For ARMv7 -A/R systems, the MMU uses an ASID to distinguish between memory pages which have the same virtual address, but which are used by an individual task ( I.e. A task which uses non-Global memory). The ASID is an eight-bit value, from 0-255, assigned by the Operating System.
So, does that mean, for a normal, e.g. Linux system, there can be no more than 256 non-Global tasks running at one time? Should we assume that a piece of multi-threaded code would have a unique Task/Process Identifier (for scheduling purposes), for each thread, but all its threads would have the same ASID?
And what happens in a Type1 virtual system, with a Hypervisor and say, two Guest OS's? Presumably, each Guest kernel has its own ASID? And which OS is assigning the ASID to user tasks?
Thanks, Matt.
I take your point on The diverse definitions for tasks and threads. IBM had a definition for these terms, which still applies nowadays:
A task is the smallest unit of code which can compete independently for system resources
A thread is an instance of such code, were the code must either be serially re-usable, or completely re-entrant.
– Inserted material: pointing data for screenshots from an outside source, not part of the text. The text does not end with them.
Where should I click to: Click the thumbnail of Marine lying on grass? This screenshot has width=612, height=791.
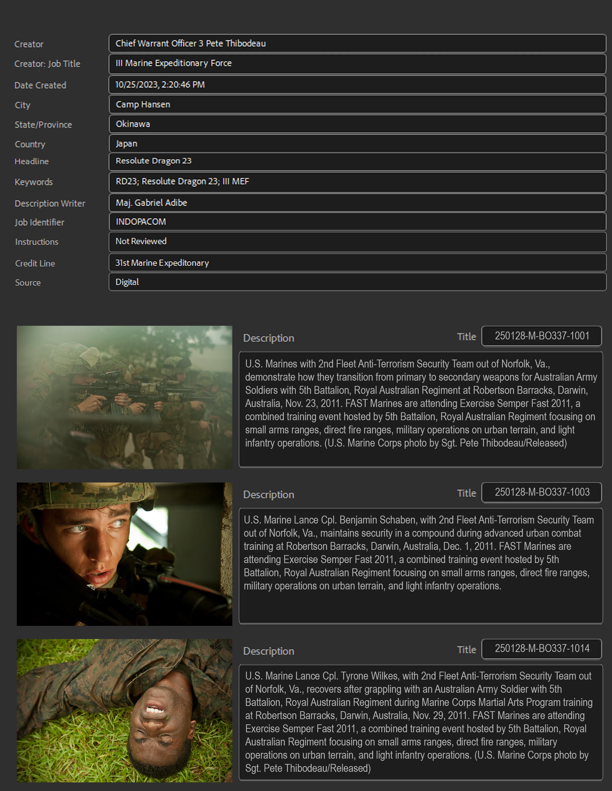[x=124, y=710]
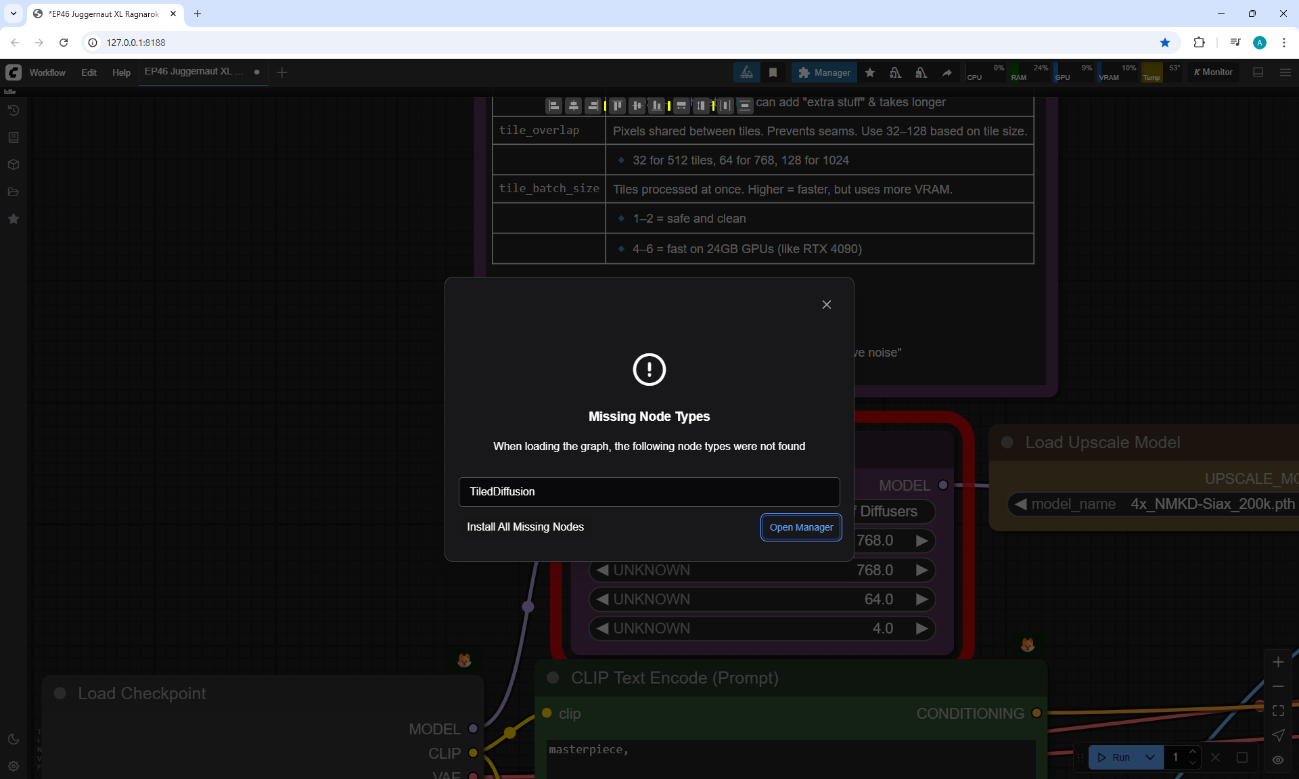Toggle bottom panel icon in top bar
This screenshot has width=1299, height=779.
[x=1258, y=72]
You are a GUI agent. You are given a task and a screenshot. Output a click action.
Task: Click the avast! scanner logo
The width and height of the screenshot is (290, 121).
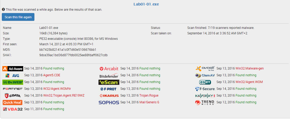pos(205,69)
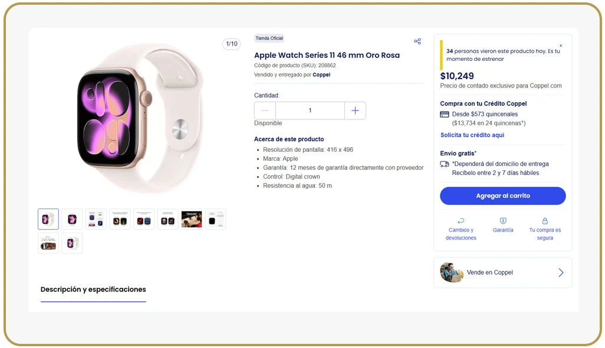The height and width of the screenshot is (348, 605).
Task: Select the first watch thumbnail image
Action: 48,219
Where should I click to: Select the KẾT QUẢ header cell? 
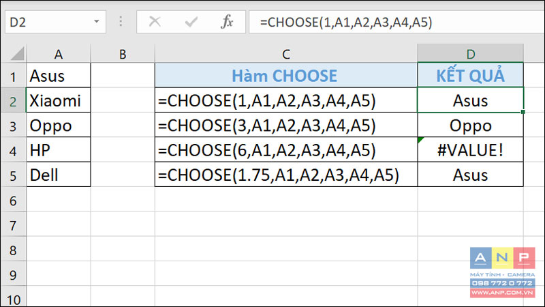tap(470, 75)
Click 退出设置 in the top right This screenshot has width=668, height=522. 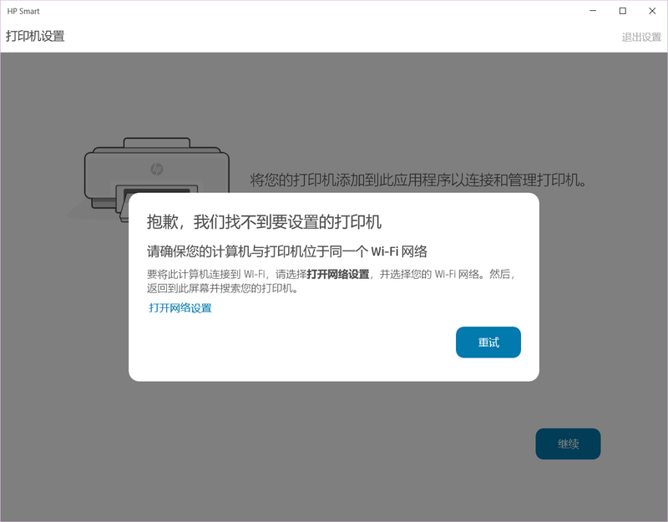tap(640, 37)
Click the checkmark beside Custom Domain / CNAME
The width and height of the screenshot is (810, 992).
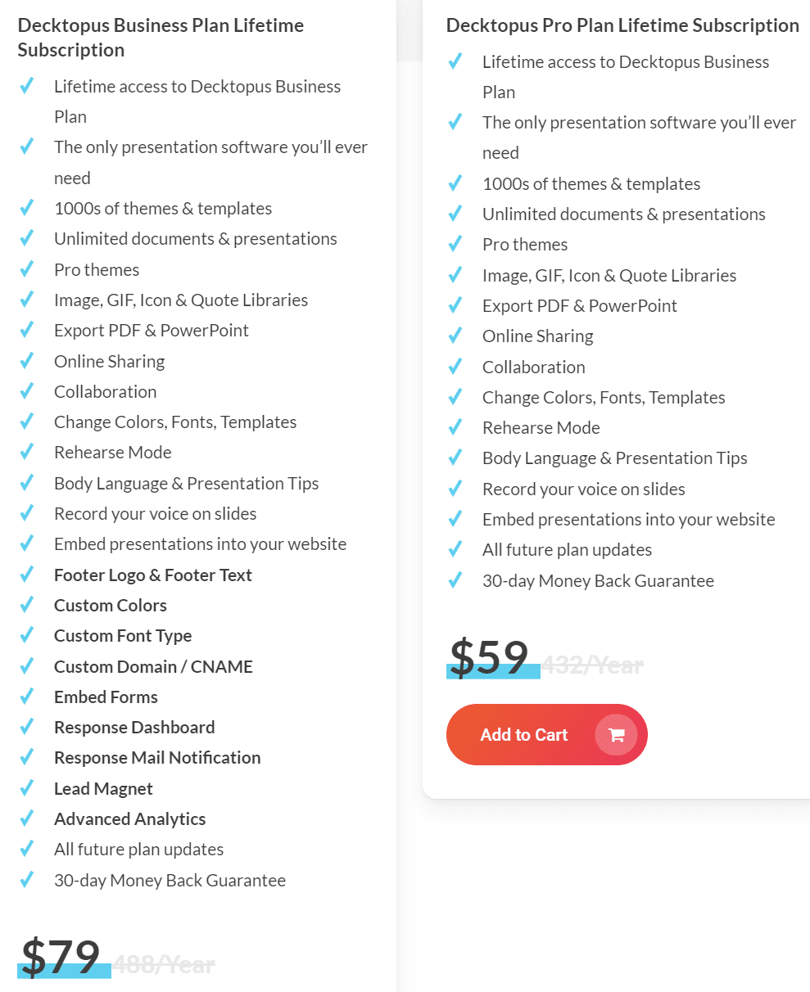[27, 665]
A thread is therefore a task in its own right. An OS such as Linux will use Mutexes and Spinlocks to enable serially-reusable threads; fully re-entrant code is simply non-modifiable, as with ARM Assembler .text sections.
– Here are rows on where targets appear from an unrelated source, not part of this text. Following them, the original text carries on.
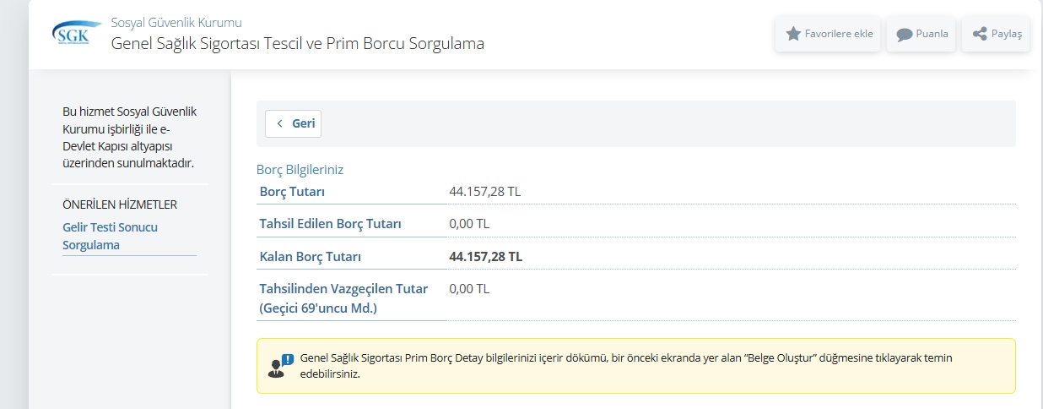Image resolution: width=1043 pixels, height=409 pixels.
Task: Click the Borç Bilgileriniz section heading
Action: click(300, 170)
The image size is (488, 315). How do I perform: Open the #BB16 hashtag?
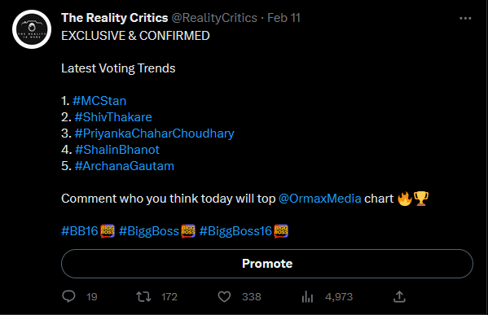[x=80, y=231]
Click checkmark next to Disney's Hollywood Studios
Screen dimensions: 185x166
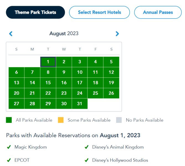coord(87,160)
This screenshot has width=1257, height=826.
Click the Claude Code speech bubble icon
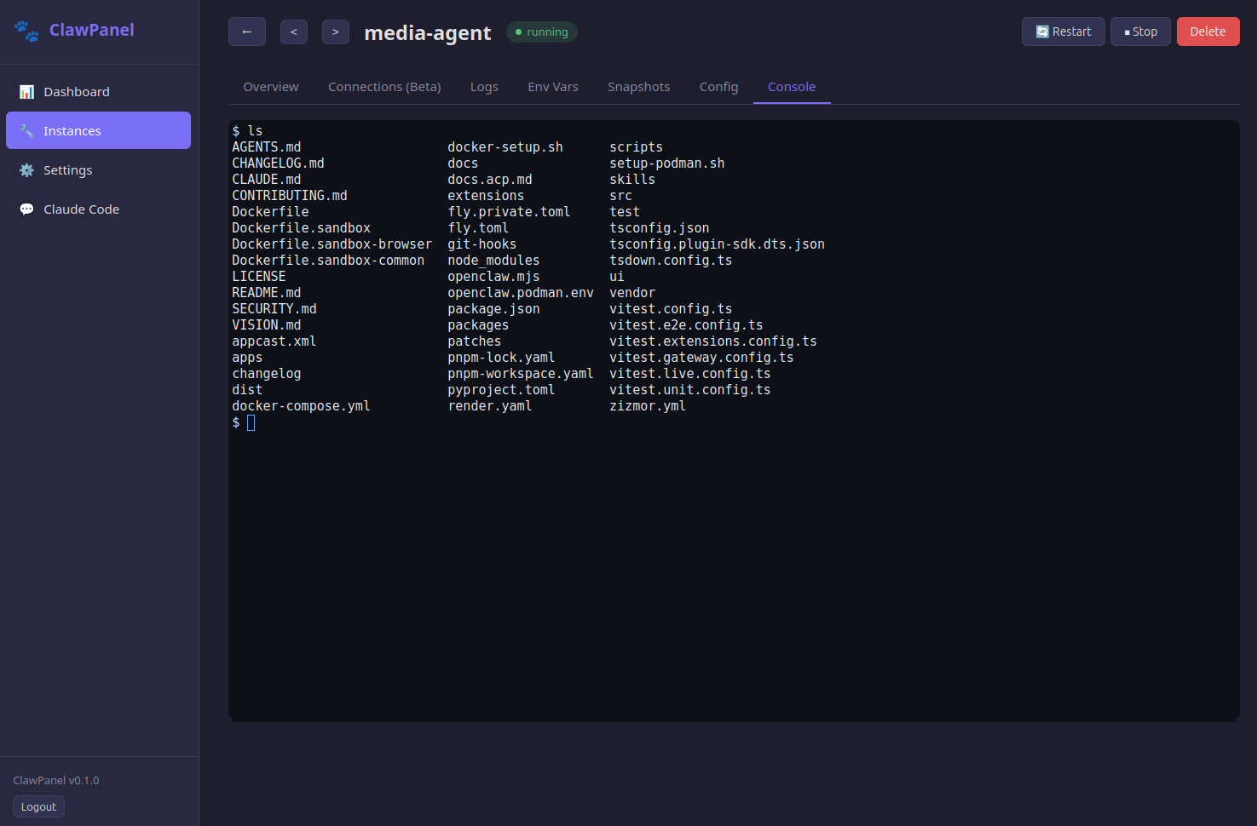click(x=26, y=209)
The only major change to these definitions is the Intel concept of Hyper Threading, which involves hardware duplication, and which is designed to exploit the delays incurred by reads/writes to RAM (as opposed to external peripherals).The effect of advances in cache technology on the benefits of hyper threading does not appear to be well documented, and would make for interesting reading! As far as I can tell, ARM does not appear to make a distinction between the terms "multi-threading" and "hyper threading" (or can somebody prove me wrong?)